REQUIREMENT:
Write out the data below again with every instance of "pixels" replaced by "px" and everything else left as is. Omit the pictures from your version.

Word and element location data:
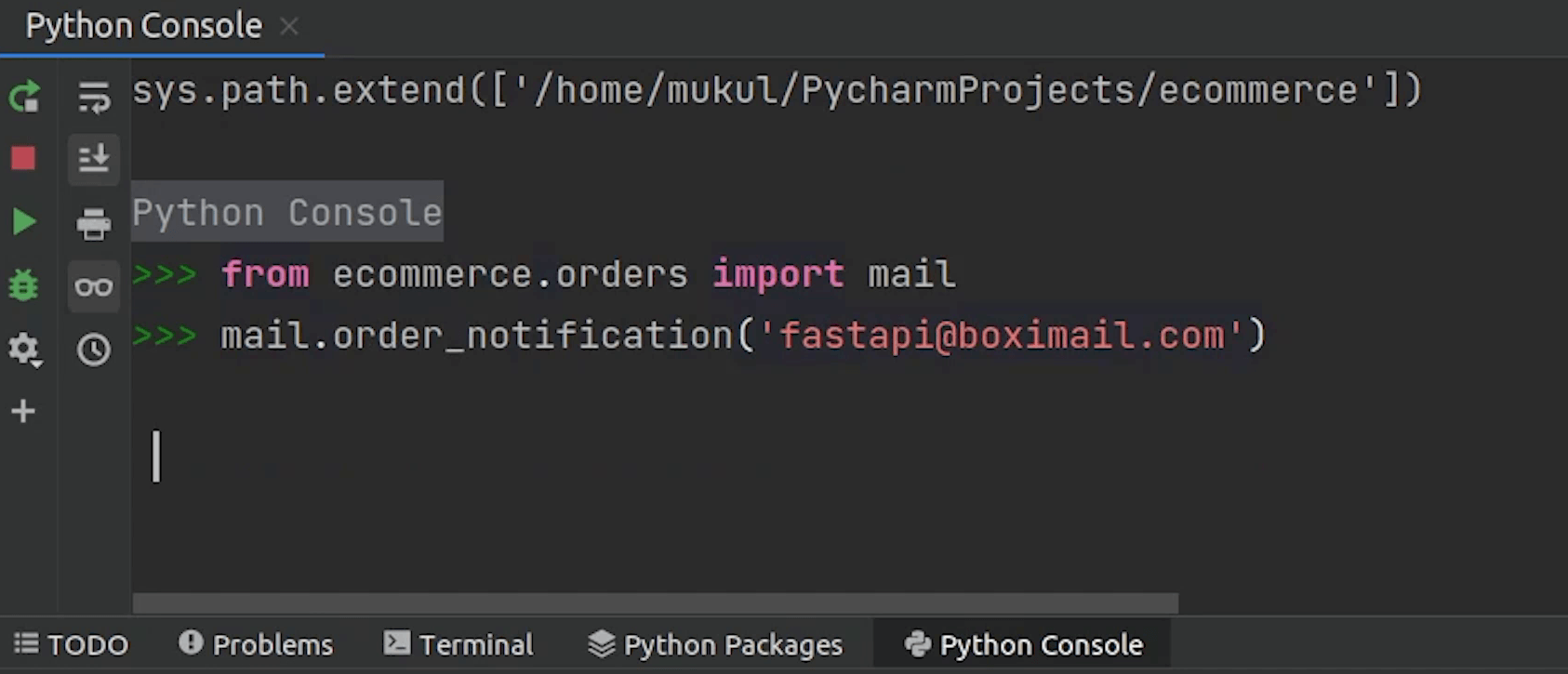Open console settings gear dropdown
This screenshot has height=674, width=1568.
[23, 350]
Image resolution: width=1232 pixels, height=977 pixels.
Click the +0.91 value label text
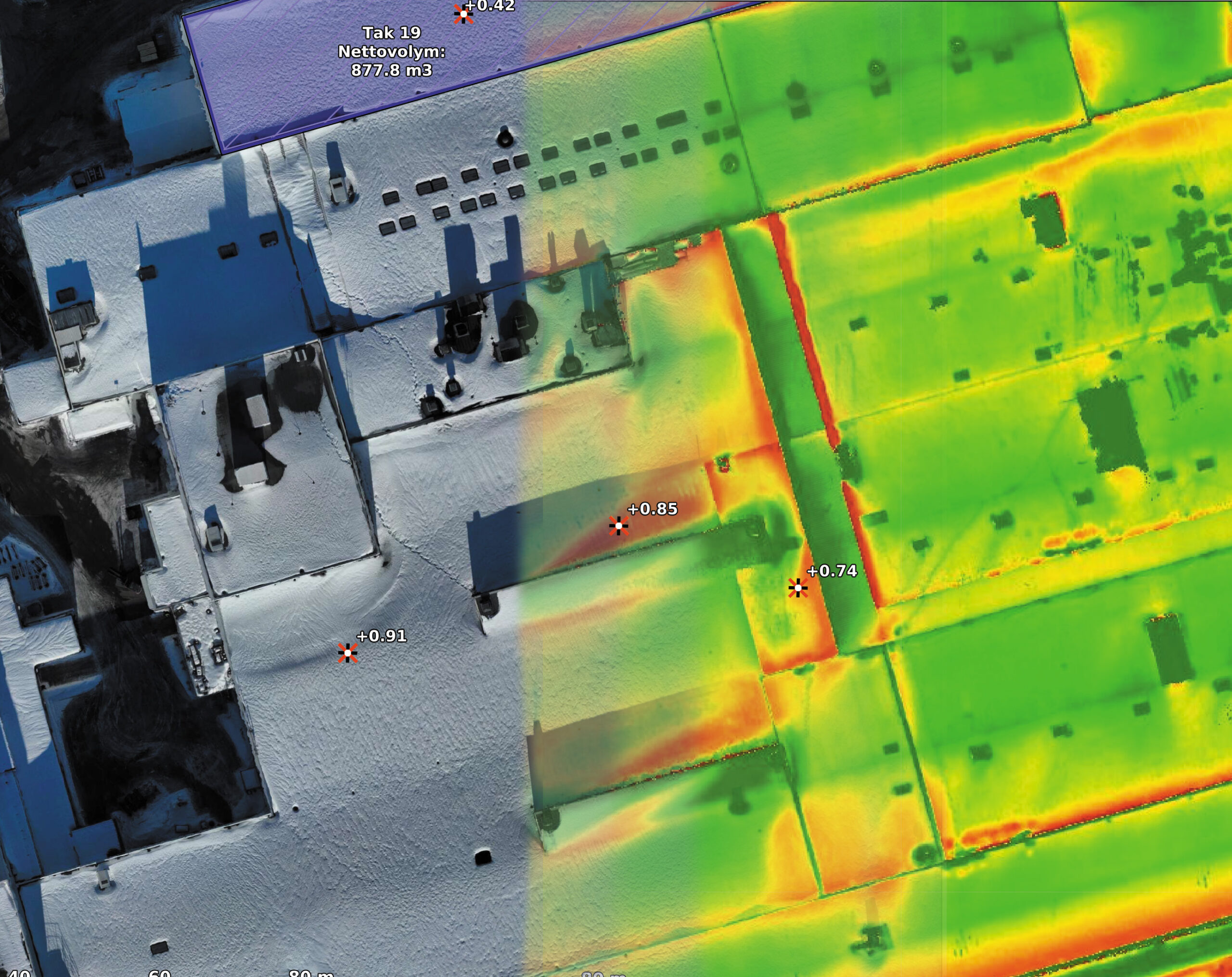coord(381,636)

EXERCISE SOLUTION:
Open console settings gear dropdown
This screenshot has height=674, width=1568.
[23, 350]
Image resolution: width=1232 px, height=977 px.
Click the +0.91 value label text
coord(381,636)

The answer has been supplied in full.